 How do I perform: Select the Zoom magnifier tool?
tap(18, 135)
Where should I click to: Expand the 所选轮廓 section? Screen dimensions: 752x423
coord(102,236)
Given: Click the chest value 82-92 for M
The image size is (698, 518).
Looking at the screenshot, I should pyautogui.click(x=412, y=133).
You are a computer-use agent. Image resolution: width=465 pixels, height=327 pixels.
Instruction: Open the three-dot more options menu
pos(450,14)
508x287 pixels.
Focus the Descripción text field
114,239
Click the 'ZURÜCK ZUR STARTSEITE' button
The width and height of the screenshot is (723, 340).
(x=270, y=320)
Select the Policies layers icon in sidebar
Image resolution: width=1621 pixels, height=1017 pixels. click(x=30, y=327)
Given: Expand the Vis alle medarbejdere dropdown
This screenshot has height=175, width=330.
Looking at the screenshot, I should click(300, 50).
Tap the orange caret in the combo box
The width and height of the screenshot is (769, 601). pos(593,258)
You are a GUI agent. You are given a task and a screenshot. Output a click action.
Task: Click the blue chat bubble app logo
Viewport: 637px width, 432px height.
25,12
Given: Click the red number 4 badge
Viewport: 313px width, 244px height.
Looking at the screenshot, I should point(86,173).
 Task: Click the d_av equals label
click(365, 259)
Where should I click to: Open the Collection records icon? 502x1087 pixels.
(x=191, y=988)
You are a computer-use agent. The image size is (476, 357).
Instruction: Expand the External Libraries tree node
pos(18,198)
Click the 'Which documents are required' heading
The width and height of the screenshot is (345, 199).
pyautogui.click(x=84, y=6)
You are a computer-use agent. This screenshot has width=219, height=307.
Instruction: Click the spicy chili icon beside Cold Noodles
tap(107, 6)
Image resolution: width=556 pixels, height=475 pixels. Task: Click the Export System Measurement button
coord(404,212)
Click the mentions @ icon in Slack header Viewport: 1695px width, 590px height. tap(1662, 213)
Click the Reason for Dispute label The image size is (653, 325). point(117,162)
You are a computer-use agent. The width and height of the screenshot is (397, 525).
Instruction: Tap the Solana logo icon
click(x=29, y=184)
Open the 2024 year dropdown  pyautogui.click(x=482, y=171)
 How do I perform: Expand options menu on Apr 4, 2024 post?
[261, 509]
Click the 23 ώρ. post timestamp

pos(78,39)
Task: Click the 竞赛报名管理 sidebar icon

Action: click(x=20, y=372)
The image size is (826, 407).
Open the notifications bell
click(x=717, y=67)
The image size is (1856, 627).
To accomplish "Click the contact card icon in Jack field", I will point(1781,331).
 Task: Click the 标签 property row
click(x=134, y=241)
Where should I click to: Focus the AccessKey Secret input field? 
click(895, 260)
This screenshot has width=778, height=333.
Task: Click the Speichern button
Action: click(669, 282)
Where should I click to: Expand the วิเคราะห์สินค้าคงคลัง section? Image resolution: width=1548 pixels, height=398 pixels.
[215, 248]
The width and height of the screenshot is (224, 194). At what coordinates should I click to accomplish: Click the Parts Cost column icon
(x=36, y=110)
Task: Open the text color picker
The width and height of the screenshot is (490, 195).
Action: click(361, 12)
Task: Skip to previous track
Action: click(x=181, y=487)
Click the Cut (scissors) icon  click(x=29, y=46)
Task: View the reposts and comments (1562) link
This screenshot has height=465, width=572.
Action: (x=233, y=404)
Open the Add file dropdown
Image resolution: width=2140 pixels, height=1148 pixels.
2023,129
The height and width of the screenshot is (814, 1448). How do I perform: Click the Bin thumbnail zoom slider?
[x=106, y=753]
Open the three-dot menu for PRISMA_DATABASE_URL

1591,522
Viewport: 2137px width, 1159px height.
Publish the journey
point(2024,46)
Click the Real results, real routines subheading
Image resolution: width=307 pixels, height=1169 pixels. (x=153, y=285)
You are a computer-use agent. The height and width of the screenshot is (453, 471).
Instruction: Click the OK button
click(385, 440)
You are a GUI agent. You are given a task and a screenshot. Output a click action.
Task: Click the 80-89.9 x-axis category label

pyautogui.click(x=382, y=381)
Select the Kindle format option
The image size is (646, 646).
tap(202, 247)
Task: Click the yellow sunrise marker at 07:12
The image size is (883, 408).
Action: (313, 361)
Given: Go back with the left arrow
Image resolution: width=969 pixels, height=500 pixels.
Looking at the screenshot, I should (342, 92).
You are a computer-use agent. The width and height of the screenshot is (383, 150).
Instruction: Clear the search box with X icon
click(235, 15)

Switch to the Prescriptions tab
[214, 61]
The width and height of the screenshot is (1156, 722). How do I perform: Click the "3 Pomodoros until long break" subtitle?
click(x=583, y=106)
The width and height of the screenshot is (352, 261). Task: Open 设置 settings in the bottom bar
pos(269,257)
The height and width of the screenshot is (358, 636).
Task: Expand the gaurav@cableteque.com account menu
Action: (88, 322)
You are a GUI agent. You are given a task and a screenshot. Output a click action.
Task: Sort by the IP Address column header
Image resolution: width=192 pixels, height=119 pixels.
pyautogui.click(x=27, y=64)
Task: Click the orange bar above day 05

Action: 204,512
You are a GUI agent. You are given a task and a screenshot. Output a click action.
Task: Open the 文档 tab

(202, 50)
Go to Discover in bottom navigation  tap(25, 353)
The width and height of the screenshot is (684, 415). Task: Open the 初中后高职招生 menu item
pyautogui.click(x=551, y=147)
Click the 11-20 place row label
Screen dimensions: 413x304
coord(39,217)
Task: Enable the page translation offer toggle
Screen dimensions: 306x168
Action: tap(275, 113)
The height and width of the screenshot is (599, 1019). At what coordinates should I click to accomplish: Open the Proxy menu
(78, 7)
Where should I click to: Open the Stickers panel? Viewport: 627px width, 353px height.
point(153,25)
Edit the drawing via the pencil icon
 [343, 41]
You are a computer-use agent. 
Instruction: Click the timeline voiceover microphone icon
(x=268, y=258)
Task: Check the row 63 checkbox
====
**WRITTEN REQUEST:** Extract every line of the records above that contains the word "options". Case counts.

**FULL RESPONSE:**
Instruction: Open the three-dot more options menu
 How do I perform: Expand options menu on Apr 4, 2024 post?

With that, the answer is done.